— Мои учителя не согласны между собою, друзья мои не согласны с учителями, — думал Фриц, — но это поверхность одна, не более, они люди с умом и страстью, и лучше я им всем доверюсь.
Дети, выросшие в больших семействах, редко научаются вслух говорить сами с собою — этот навык в числе других нам дарит одиночество, — зато они ведут дневник. Фриц вытащил тетрадку из кармана. Навстречу побежали, крутясь, слова: «слабость», «пороки», «нужды», «желанье славы», «жажда погибели», «подлый обывательский обычай», «юность», «отчаяние».
И тогда он написал: «Но есть во мне, этого не могу я отрицать, неизъяснимое чувство бессмертия».
13. Семейство Юстов
— Ты слышал от меня про крайзамтманна[17] Селестина Юста, — начал фрайхерр. Да, что-то такое Фриц, кажется, слышал. — Он, конечно, главный окружной судья, но к тому же, хоть из его должности это не вытекает непреложно, — и лицо ответственное за сбор налогов. Я все устроил, ты едешь к нему в Теннштедт, поучишься делами управлять, присмотришься к канцелярской обыденщине, в которой ровно ничего не смыслишь. — Фриц поинтересовался, понадобится ли ему снимать жилье. — Нет, у Юстов у самих поселишься. У крайзамтманна племянница, Каролина, девица весьма положительная, ведет хозяйство, да он в придачу и женился в свои сорок шесть на вдове Кристиана Нюренбергера, покойного профессора анатомии и ботаники в Виттенберге. Очень может быть, ты и встречал ее прошлый год.

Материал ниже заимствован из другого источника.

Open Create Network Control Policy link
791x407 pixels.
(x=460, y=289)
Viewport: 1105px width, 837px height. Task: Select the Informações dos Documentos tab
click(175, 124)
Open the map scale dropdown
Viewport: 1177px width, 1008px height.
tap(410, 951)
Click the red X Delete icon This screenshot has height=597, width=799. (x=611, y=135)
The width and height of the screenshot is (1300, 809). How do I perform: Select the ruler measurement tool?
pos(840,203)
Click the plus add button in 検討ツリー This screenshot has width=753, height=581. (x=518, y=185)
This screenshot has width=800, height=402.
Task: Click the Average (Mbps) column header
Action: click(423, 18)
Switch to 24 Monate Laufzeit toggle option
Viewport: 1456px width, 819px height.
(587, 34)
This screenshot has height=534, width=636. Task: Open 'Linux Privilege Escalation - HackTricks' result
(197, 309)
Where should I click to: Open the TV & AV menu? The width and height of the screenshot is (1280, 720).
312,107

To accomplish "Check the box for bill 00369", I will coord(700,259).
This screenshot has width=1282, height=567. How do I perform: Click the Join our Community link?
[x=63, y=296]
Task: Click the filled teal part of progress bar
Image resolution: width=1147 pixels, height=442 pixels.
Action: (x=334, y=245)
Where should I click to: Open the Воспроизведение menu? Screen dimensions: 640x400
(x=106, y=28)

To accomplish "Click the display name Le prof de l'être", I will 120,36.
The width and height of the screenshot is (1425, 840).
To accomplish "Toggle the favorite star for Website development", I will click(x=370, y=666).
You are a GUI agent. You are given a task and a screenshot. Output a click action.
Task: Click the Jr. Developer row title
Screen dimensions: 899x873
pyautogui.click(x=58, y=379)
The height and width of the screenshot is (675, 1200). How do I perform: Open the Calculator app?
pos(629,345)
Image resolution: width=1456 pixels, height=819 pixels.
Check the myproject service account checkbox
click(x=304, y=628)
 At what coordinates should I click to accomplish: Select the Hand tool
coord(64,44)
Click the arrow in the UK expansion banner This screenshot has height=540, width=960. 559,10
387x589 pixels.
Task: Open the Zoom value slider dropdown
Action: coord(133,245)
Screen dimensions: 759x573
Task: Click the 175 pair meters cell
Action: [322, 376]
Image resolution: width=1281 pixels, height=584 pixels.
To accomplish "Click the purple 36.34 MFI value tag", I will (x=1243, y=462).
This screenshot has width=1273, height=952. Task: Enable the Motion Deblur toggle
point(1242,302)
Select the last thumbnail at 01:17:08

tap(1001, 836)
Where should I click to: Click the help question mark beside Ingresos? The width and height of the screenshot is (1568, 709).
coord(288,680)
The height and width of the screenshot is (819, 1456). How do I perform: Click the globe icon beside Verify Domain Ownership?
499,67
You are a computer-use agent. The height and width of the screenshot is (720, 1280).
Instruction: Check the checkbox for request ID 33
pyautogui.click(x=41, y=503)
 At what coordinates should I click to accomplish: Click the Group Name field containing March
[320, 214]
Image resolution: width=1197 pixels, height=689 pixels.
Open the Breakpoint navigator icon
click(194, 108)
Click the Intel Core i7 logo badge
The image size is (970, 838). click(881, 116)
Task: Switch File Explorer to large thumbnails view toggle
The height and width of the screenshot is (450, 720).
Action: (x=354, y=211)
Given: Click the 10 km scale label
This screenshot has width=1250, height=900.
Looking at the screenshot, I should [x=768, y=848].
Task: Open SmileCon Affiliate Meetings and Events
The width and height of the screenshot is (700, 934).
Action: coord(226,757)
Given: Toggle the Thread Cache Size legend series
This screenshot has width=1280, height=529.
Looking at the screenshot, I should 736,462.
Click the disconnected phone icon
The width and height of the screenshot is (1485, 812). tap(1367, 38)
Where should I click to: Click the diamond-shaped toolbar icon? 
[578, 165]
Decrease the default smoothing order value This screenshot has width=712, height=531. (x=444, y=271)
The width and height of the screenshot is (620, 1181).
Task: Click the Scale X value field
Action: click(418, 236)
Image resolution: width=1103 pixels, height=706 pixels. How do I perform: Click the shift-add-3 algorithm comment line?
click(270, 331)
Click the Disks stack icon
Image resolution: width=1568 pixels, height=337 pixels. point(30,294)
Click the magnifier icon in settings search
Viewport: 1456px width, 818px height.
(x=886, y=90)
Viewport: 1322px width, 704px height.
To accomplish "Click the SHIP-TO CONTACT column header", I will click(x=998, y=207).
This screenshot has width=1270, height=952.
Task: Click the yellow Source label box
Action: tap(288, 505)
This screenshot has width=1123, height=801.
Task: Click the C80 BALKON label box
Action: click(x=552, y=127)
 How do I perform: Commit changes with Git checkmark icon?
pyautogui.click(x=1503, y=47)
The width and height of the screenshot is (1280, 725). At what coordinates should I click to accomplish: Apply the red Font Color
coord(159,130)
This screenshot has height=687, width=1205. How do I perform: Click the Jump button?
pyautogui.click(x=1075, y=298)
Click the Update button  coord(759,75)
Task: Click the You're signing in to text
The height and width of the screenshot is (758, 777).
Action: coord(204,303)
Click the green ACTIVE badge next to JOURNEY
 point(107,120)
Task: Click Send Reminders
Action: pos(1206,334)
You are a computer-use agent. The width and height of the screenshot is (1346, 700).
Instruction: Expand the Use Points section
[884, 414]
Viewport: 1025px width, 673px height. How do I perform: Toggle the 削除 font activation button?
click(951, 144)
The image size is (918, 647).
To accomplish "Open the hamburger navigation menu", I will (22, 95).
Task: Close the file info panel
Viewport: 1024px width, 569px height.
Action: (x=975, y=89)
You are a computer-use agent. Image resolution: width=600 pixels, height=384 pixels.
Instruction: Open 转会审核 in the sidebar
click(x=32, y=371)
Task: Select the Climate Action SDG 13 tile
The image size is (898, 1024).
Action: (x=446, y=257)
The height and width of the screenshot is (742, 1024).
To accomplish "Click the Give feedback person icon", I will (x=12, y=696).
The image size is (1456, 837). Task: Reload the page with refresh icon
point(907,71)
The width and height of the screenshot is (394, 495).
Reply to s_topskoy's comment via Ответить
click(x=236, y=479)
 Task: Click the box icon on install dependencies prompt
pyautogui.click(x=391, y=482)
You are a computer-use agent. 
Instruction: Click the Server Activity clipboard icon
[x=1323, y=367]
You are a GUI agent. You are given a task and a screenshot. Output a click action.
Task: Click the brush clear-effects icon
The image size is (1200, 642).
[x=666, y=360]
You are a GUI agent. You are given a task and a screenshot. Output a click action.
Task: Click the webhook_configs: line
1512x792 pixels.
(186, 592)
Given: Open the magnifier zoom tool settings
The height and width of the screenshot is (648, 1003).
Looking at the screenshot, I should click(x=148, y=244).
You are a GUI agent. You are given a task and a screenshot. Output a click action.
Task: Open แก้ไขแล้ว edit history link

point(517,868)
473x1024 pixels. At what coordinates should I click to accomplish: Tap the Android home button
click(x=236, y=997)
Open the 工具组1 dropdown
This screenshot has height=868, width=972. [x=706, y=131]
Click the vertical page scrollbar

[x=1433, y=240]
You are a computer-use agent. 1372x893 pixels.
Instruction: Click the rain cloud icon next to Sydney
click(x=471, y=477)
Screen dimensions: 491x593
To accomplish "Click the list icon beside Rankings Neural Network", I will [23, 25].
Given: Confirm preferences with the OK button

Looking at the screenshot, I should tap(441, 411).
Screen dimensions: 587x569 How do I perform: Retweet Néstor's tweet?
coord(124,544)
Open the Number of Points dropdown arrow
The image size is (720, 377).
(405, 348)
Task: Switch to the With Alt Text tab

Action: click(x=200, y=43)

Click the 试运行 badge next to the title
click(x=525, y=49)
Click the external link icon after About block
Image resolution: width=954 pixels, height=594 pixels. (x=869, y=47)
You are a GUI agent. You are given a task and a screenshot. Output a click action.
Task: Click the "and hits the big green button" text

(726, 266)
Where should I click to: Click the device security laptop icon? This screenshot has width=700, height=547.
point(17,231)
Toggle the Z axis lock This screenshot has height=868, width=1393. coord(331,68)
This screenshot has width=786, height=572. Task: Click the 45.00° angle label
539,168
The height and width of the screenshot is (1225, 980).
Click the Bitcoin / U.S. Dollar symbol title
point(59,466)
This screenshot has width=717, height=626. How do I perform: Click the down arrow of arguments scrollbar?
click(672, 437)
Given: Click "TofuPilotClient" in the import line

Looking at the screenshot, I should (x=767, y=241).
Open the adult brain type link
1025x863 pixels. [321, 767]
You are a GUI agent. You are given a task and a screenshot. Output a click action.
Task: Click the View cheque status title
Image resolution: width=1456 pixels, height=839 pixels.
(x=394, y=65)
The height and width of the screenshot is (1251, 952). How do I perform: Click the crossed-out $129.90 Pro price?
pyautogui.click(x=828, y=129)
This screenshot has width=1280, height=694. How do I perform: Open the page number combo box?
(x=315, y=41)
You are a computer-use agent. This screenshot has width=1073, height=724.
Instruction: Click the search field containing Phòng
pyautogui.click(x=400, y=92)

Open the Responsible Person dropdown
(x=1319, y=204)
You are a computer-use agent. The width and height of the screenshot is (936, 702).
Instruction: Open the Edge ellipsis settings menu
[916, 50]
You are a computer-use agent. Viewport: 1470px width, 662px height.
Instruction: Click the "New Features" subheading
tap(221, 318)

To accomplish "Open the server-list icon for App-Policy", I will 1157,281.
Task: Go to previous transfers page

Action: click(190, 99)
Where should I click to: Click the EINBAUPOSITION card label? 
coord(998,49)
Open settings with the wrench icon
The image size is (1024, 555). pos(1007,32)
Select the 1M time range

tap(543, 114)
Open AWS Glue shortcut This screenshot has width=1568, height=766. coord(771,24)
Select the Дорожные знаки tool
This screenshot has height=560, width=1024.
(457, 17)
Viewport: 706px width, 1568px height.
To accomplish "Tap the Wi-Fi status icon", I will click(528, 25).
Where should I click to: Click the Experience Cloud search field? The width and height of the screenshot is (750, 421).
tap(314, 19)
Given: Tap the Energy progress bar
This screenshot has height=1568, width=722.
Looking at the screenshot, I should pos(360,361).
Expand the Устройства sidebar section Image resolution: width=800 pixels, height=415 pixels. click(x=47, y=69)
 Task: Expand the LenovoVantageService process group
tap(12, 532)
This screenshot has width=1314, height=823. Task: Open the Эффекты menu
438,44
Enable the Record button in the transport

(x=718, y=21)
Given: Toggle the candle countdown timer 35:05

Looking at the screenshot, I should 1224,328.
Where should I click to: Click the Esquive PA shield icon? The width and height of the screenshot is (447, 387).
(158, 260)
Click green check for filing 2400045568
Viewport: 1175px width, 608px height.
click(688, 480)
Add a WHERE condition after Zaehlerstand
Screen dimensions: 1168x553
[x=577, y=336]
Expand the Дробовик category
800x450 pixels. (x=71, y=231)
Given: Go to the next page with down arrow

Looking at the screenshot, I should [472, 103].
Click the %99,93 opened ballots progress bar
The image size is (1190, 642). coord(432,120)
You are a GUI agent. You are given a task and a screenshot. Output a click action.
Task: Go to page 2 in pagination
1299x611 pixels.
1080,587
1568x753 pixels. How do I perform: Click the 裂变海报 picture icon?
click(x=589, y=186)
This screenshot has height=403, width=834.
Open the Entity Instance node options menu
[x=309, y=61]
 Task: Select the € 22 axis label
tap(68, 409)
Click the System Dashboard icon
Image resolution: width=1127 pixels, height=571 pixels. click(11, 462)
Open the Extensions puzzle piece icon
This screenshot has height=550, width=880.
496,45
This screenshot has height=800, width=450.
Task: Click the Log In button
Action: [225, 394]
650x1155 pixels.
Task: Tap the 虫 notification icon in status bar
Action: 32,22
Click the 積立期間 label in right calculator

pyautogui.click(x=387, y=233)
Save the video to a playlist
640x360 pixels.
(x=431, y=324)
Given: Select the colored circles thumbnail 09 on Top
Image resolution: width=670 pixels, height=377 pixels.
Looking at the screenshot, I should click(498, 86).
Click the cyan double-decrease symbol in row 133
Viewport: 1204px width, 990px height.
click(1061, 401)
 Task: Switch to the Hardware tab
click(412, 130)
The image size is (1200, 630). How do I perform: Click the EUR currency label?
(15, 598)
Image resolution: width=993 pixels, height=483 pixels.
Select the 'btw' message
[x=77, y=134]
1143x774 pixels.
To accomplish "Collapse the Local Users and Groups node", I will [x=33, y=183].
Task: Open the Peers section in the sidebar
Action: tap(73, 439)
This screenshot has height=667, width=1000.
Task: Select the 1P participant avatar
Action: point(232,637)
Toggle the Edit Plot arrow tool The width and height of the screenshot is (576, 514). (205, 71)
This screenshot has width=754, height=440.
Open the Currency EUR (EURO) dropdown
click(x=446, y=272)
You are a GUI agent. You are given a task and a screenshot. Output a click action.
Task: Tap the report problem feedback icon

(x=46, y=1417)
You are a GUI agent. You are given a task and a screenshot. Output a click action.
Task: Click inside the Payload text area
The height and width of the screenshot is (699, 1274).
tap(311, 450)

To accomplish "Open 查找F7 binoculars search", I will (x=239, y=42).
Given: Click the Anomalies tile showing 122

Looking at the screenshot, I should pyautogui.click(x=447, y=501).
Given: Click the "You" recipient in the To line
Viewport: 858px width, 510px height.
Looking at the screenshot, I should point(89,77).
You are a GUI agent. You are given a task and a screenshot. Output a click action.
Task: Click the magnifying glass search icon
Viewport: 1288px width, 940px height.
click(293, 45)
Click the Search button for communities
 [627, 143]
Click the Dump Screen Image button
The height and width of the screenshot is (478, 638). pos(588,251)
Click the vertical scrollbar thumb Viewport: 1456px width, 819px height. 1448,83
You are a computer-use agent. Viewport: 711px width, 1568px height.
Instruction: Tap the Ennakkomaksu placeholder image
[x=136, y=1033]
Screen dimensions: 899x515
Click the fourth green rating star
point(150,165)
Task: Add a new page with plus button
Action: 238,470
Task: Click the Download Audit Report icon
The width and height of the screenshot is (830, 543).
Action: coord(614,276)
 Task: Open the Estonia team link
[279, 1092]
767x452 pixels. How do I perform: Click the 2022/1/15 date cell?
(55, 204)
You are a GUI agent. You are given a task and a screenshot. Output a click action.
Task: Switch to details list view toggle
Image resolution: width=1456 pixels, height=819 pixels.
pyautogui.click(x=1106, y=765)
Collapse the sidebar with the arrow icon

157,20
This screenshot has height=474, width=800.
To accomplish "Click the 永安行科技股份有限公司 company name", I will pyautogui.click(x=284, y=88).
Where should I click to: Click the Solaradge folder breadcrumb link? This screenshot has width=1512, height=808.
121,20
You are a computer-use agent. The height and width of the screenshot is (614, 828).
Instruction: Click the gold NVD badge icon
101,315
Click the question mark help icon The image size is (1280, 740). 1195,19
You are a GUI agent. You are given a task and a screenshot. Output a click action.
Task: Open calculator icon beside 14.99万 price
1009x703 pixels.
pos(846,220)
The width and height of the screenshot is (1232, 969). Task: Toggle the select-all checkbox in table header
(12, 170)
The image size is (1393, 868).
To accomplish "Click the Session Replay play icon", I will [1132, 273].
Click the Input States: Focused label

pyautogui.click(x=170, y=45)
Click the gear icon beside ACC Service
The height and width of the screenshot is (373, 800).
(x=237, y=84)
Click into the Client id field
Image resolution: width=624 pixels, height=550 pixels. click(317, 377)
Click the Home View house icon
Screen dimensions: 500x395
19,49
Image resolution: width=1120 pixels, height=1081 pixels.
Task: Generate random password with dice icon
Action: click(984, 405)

Университетские городки, возможно, дело другое, но в Теннштедте, Грюнинге или Лангензальце ни одной женщине и в голову не придет молодиться, там даже и приемов таких не знают. Там покорно принимают то, что посылают годы.
Каролина Юст, глядясь в зеркало, видела лицо двадцатисемилетней женщины, покрытое ровной нежной бледностью, с очень черными бровями. Вот уж четыре года она вела хозяйство своего дяди, Селестина Юста, в его теннштедтском доме. И кто бы мог подумать, что когда-нибудь дядюшка женится, но вот поди ж ты, тому полгода, взял да вдруг женился.
— Будь же рада за меня и за себя, мой друг, — сказал он племяннице. — Случись тебе когда-нибудь зажить собственным домом, ты можешь быть покойна, что не покинешь меня одного.
— Покуда не случилось, — отвечала Каролина.
То, что Каролине больше деваться некуда, кроме как вернуться в Мерсебург (где ее отец был протонотарий приходской духовной семинарии), не смущало Юста. Зато и там и там ее всегда примут с распростертыми объятьями. Себя же он мог поздравить с тем, что Рахель не только самая завидная из немецких жен — вдова-профессорша, — но вдобавок в свои тридцать девять, можно надеяться, перешагнула детородный возраст. Вот и заживут они втроем, тихо-мирно, без ненужных перемен и лишней суеты.
В Теннштедте говорили — завел двух баб под одною крышей. А ведь есть пословица… Любопытно только, кто власть возьмет и крайзамтманновы деньжата мотать будет? Что же до ожидаемого постояльца — ожидаемого, да, и слуги разболтали, и новую кровать уже купили в дом, — то известно было, что ему двадцать один год.
Профессорам в университетах — тем частенько удается сбыть дочек с рук любимым ученикам. Мастера — плотники, печатники и булочники, — те рады пристроить дочек и племянниц за кого-нибудь из подмастерий. Крайзамтманн не был мастер-ремесленник, он не был и профессор, но окружной судья, ответственный за собирание налогов — откуда же тут взяться ученикам? — однако, говорили, теперь он человек женатый, теперь есть кому вместо него мозгами пораскинуть.
Фриц явился пешком, на день позже назначенного срока, да еще в то время, когда Селестин Юст был на службе.